Confession: I used to be a Harper's magazine subscriber

This NY Times article about the fiscal and personnel turmoil at Harper's manages to avoid the elephant in the room: the magazine is just not that good anymore. Back in the late 90s-early 00s, you could count on Harper's for in-depth reporting or long-form essays on a variety of topics. For example in late 2000, before the poker craze hit, the magazine ran a great article by James McManus about the World Series of Poker. Another time I recall an expose on the sugar industry and how they stick sweet stuff into everything.The downturn came – unsurprisingly given Lewis Lapham's politics – around the election of George W. Bush. Political commentary had always been a part of Harper's but now it turned into a full-blown case of Bush Derangement Syndrome. Every cover story, every sidebar, every commentary was a full-blown whine, criticism, and kvetch. Some, maybe all of it was justified, but who wants to read the same thing over and over? It's a shame, really, but emotion ran ahead of reason and now Harper's is circling the drain.

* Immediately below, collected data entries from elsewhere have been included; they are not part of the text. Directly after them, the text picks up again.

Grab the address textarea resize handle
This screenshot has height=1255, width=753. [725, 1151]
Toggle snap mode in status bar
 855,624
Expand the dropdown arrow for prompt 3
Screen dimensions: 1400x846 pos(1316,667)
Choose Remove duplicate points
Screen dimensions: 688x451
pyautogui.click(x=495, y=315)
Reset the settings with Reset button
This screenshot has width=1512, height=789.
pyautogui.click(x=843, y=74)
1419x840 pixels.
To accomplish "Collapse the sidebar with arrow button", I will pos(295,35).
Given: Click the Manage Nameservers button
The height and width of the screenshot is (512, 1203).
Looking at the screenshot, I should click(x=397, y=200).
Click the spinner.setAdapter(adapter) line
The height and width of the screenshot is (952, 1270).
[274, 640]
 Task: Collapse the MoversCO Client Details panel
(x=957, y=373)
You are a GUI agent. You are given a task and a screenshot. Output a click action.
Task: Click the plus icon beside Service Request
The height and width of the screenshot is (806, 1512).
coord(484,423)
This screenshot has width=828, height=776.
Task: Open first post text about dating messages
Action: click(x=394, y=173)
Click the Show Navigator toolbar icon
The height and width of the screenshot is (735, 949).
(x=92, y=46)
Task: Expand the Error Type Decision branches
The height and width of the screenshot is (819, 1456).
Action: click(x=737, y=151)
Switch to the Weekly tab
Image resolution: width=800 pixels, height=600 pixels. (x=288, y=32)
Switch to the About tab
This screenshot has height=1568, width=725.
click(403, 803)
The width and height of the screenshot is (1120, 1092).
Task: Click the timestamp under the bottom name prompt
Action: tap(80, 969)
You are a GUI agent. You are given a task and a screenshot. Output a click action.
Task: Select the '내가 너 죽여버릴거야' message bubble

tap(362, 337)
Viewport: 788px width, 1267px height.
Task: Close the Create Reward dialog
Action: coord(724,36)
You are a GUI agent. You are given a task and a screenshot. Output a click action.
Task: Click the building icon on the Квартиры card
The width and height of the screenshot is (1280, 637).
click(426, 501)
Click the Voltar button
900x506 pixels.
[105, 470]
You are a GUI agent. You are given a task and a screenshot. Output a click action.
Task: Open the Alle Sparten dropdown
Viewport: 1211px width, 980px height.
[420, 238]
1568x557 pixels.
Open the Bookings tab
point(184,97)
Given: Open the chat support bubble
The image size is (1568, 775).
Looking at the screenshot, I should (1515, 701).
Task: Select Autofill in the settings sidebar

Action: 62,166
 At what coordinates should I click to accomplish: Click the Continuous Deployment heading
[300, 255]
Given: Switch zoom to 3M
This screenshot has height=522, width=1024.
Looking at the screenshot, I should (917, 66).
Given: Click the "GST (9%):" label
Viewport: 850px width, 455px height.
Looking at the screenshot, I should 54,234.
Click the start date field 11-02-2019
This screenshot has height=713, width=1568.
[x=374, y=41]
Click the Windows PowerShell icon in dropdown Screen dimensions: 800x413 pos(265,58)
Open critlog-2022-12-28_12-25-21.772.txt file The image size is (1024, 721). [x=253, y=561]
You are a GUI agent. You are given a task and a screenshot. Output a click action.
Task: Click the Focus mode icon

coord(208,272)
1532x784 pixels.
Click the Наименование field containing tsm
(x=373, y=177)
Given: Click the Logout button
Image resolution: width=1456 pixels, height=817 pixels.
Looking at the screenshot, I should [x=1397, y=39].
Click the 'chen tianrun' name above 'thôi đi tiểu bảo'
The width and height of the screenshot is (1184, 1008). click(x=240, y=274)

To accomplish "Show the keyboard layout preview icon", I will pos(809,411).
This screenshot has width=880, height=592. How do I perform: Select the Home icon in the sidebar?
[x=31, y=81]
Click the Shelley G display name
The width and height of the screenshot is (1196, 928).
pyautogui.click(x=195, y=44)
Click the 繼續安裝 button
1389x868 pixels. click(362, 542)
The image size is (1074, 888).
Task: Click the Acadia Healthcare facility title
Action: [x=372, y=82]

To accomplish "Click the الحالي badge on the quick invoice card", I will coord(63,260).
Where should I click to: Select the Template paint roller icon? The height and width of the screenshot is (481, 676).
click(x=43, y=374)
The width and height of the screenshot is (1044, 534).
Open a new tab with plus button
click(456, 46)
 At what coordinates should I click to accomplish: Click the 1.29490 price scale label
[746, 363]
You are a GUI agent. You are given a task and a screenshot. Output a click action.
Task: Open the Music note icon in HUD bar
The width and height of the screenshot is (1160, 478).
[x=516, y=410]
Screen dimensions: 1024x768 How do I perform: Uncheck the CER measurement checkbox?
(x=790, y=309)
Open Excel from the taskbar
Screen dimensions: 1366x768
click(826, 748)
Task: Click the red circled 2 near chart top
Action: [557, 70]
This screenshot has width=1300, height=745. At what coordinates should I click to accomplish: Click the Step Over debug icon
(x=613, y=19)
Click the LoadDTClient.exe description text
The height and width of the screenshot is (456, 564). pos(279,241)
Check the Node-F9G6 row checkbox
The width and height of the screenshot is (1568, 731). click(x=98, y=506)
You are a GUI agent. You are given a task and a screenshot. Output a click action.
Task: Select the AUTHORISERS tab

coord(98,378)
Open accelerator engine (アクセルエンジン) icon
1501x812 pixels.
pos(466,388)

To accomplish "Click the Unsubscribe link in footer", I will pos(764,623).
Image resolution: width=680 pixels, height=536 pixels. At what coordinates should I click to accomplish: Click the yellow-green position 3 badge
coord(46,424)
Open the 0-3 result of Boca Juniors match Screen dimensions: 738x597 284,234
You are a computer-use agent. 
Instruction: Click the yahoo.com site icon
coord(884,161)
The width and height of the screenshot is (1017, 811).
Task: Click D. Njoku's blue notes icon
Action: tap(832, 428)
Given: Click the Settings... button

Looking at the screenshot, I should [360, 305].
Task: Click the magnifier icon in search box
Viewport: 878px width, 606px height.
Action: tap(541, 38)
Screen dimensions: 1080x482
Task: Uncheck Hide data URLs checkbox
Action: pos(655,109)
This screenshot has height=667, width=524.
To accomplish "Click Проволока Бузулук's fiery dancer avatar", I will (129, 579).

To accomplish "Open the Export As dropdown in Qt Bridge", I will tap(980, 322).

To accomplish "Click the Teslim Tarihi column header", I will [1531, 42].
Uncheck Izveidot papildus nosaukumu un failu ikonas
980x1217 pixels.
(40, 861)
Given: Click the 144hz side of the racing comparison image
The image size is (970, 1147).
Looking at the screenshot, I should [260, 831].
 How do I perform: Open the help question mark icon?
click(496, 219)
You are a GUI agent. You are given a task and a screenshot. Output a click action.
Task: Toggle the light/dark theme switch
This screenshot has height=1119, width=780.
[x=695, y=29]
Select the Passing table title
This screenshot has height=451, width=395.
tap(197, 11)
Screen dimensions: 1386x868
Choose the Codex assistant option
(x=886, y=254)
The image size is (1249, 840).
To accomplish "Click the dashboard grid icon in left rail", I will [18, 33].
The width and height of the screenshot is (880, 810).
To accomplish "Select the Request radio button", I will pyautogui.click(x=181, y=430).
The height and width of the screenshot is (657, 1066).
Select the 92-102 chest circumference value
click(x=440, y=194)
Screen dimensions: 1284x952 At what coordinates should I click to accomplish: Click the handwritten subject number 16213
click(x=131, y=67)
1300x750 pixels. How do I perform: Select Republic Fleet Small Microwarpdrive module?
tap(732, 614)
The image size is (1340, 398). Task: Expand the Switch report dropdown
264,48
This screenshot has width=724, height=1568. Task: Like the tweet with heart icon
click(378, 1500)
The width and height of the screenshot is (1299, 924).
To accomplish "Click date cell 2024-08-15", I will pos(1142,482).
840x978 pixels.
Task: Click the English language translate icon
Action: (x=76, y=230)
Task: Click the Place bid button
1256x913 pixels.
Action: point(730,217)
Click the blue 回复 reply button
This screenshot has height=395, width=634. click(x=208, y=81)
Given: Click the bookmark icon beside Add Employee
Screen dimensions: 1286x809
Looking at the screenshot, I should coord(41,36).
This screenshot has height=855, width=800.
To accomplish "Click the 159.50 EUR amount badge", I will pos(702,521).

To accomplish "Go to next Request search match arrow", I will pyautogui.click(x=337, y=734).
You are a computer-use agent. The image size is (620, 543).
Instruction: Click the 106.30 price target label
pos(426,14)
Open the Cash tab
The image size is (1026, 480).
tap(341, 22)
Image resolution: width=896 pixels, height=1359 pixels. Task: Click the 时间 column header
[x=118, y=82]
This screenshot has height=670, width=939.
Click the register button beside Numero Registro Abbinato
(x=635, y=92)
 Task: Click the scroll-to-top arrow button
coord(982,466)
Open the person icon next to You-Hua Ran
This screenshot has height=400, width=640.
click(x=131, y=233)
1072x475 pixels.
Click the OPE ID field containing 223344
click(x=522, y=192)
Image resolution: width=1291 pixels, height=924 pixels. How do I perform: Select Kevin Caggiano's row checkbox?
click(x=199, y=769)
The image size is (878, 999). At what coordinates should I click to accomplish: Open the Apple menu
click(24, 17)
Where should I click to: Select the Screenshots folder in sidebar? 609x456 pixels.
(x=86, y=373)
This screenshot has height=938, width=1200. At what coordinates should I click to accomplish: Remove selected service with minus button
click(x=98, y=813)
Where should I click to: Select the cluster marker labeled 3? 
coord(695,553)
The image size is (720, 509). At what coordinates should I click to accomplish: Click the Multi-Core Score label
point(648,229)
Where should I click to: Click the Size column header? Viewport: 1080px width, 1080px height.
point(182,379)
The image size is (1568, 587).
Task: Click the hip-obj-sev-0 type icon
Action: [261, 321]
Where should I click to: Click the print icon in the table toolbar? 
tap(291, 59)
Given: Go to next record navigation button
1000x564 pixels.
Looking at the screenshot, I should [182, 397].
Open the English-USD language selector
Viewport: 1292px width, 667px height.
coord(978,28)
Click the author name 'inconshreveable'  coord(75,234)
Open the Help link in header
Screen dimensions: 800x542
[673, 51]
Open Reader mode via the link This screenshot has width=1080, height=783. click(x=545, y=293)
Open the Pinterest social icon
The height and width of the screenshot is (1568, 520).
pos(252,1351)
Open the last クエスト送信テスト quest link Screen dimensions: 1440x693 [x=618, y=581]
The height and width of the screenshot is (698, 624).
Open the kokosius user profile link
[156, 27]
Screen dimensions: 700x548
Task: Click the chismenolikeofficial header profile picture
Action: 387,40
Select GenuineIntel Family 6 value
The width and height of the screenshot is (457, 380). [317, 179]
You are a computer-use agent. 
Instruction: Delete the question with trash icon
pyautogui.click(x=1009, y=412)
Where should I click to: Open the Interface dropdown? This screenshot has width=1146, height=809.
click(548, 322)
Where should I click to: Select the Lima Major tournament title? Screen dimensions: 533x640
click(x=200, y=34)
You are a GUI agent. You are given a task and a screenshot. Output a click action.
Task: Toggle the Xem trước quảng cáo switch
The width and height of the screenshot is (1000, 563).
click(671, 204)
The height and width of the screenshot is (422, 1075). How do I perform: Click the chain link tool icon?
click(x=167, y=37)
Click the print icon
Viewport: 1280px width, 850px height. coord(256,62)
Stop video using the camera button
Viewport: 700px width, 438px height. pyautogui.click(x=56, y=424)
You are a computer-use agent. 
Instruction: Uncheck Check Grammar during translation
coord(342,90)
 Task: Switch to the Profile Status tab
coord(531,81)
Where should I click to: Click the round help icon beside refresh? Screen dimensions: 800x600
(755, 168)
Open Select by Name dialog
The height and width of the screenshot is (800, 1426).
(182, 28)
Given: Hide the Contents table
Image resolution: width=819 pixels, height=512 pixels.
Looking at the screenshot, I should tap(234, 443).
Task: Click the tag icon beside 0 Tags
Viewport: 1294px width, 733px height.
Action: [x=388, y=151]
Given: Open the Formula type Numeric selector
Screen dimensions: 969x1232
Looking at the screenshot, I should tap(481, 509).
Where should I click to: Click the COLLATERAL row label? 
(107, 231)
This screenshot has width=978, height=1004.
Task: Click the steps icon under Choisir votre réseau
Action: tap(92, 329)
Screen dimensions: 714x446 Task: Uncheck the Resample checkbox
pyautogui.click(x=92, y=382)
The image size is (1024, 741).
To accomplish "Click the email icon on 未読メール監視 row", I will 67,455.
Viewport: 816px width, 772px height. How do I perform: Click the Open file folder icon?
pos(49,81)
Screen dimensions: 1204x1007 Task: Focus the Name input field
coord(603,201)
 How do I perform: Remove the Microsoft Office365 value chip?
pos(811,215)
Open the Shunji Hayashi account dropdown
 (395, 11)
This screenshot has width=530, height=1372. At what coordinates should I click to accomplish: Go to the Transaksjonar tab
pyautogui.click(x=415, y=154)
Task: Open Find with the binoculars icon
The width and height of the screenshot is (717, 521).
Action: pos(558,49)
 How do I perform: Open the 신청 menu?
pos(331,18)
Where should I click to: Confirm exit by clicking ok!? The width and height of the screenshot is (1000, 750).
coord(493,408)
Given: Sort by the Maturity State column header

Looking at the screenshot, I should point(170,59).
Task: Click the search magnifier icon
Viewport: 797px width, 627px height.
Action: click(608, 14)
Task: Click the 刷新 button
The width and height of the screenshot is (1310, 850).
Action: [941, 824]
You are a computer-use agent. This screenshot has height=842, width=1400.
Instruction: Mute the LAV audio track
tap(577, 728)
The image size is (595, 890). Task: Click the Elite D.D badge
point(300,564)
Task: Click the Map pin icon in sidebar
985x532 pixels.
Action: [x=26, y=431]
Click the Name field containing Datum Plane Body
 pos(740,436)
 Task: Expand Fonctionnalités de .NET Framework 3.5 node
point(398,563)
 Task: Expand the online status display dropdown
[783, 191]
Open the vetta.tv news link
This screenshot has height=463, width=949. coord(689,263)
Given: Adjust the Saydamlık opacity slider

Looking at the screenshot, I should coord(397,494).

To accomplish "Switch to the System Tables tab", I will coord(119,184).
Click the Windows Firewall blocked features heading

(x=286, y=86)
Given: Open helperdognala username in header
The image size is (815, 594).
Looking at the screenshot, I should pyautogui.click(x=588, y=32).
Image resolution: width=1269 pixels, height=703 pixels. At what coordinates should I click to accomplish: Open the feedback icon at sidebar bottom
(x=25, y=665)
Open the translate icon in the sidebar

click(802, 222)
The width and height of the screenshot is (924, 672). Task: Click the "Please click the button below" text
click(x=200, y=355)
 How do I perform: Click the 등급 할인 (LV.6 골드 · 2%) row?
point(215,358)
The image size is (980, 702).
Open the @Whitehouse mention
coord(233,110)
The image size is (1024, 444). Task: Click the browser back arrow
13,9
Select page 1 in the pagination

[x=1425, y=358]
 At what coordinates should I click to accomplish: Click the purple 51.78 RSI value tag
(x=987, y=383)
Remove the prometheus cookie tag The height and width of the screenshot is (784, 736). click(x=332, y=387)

And oh, 'tis true. I read the magazine, cover-to-cover, each month, not because I necessarily agreed with what it had to say to me, but because it never failed to provoke me, to make me think.
And then . . .
It simply stopped doing that, and became Lewis Lapham's private preserve into which his poisonous views could be poured, month-after-month, without concern for opposing views, without apparently considering that the magazine had been turned into a turn-off.
And so . . .
I simply stopped reading it.
Stopped subscribing or buying it.
Obviously, I was not alone.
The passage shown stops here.